§ Your objective
Rewrite everything from the line containing "Identify the location" down to the line containing "at that location.", swapping "screenshot" for "screen capture" and keeping all else unchanged. Give only those lines.

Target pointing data
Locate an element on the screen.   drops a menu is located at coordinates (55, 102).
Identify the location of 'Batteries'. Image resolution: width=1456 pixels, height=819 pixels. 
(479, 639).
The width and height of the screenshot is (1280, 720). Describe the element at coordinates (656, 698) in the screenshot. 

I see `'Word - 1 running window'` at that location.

---

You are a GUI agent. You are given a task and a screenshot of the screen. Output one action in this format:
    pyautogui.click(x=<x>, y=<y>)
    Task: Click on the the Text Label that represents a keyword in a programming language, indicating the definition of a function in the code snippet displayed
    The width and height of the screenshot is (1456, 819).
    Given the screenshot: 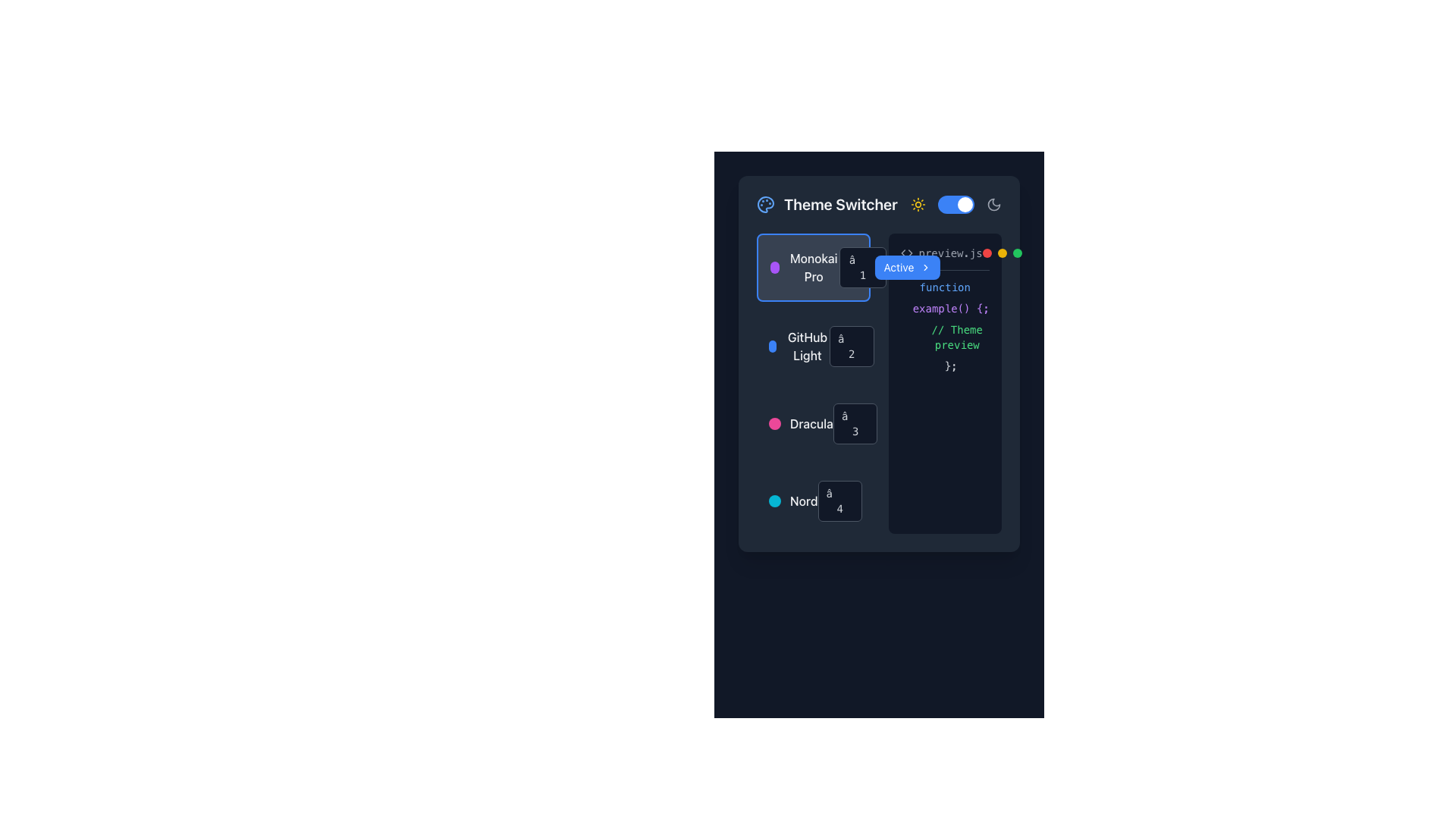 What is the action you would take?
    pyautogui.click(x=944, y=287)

§ Expected answer
Identify the location of 'Batteries'. Image resolution: width=1456 pixels, height=819 pixels. 
(479, 639).
The width and height of the screen capture is (1280, 720). Describe the element at coordinates (656, 698) in the screen capture. 

I see `'Word - 1 running window'` at that location.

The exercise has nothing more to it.